* _PROBLEM DESCRIPTION_
Hunt for the word "screenshot" across the entries below, copying each line that holds it.

════════

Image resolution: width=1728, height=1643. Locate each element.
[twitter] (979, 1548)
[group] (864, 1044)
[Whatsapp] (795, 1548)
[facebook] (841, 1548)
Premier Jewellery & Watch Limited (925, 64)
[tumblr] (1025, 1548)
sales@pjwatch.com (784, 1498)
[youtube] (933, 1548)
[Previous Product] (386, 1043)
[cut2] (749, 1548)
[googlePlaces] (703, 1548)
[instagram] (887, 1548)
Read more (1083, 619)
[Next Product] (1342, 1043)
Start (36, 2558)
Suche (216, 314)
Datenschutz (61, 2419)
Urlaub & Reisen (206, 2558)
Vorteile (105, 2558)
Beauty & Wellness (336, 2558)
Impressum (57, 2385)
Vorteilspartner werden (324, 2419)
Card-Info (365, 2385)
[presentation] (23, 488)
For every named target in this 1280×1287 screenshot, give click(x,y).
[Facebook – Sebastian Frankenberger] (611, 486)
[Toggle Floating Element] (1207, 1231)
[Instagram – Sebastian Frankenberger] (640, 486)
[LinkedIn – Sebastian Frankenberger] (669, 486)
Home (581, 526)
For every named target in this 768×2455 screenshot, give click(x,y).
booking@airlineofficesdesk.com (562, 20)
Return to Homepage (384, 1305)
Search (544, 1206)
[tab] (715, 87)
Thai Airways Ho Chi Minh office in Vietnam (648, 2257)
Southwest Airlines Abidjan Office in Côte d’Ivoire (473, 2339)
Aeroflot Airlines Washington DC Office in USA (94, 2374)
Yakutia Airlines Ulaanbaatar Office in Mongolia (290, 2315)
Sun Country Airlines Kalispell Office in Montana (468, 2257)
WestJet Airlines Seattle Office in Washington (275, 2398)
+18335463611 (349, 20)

════════

* _FINAL ANSWER_
For every named target in this 1280×1287 screenshot, give click(x,y).
For every named target in this 768×2455 screenshot, give click(x,y).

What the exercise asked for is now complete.